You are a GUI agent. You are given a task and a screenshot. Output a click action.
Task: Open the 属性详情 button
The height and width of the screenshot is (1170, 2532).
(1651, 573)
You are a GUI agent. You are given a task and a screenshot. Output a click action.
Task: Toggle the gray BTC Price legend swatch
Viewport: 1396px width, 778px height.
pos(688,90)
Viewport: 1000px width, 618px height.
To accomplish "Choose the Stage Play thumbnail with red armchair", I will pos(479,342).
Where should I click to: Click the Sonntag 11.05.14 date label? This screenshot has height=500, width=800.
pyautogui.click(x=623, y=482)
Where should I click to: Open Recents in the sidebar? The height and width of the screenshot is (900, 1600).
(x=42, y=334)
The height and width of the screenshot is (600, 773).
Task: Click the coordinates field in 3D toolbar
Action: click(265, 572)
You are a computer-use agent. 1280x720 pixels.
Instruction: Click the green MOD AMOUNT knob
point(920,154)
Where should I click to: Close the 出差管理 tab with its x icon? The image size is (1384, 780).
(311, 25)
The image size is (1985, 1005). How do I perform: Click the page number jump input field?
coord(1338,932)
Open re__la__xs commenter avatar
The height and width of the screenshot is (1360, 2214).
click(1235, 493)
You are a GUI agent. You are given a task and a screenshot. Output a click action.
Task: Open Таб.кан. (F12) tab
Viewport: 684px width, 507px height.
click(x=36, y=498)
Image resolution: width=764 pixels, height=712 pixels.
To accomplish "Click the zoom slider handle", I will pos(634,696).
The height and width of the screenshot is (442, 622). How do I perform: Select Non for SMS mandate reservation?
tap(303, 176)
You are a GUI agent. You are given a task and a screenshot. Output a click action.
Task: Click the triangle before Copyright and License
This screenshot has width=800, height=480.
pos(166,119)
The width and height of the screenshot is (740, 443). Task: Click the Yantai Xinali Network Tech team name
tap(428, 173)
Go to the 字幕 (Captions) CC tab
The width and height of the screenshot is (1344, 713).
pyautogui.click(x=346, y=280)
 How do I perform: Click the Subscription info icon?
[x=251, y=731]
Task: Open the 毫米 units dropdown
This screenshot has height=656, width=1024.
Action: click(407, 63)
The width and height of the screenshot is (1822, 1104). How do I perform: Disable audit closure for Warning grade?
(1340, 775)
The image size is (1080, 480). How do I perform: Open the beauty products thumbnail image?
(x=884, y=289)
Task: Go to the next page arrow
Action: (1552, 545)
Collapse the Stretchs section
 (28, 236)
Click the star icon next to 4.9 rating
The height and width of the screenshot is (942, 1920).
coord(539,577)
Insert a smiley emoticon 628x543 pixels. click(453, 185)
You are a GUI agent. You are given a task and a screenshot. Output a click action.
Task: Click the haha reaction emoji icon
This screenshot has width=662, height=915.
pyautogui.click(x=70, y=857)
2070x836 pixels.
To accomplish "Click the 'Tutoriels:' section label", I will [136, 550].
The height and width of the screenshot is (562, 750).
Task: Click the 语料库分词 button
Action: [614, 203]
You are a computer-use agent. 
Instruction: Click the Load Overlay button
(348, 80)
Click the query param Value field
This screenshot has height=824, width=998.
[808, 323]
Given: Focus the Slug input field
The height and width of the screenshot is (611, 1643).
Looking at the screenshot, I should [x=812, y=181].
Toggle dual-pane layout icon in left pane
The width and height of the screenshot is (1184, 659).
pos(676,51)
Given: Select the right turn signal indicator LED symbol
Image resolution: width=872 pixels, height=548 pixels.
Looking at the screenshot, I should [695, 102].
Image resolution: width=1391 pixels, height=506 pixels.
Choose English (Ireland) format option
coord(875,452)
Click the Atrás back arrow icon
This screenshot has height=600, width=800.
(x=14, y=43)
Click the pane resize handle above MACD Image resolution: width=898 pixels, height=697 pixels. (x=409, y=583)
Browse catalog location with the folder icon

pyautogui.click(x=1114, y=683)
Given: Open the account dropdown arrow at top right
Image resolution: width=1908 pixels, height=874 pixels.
┄┄┄┄┄┄┄┄┄┄┄┄┄┄┄┄┄┄┄┄
> **Problem details**
Copy range, inclusive: the line holding "The image size is (1985, 1005)." to the line holding "2070x836 pixels.". Reproduce exactly those lines of the records above and no others.

> **Final answer**
The image size is (1985, 1005). How do I perform: Click the page number jump input field?
coord(1338,932)
Open re__la__xs commenter avatar
The height and width of the screenshot is (1360, 2214).
click(1235, 493)
You are a GUI agent. You are given a task and a screenshot. Output a click action.
Task: Open Таб.кан. (F12) tab
Viewport: 684px width, 507px height.
click(x=36, y=498)
Image resolution: width=764 pixels, height=712 pixels.
To accomplish "Click the zoom slider handle", I will pos(634,696).
The height and width of the screenshot is (442, 622). How do I perform: Select Non for SMS mandate reservation?
tap(303, 176)
You are a GUI agent. You are given a task and a screenshot. Output a click action.
Task: Click the triangle before Copyright and License
This screenshot has width=800, height=480.
pos(166,119)
The width and height of the screenshot is (740, 443). Task: Click the Yantai Xinali Network Tech team name
tap(428, 173)
Go to the 字幕 (Captions) CC tab
The width and height of the screenshot is (1344, 713).
pyautogui.click(x=346, y=280)
 How do I perform: Click the Subscription info icon?
[x=251, y=731]
Task: Open the 毫米 units dropdown
This screenshot has height=656, width=1024.
Action: click(407, 63)
The width and height of the screenshot is (1822, 1104). How do I perform: Disable audit closure for Warning grade?
(1340, 775)
The image size is (1080, 480). How do I perform: Open the beauty products thumbnail image?
(x=884, y=289)
Task: Go to the next page arrow
Action: (1552, 545)
Collapse the Stretchs section
 (28, 236)
Click the star icon next to 4.9 rating
The height and width of the screenshot is (942, 1920).
coord(539,577)
Insert a smiley emoticon 628x543 pixels. click(453, 185)
You are a GUI agent. You are given a task and a screenshot. Output a click action.
Task: Click the haha reaction emoji icon
This screenshot has width=662, height=915.
pyautogui.click(x=70, y=857)
2070x836 pixels.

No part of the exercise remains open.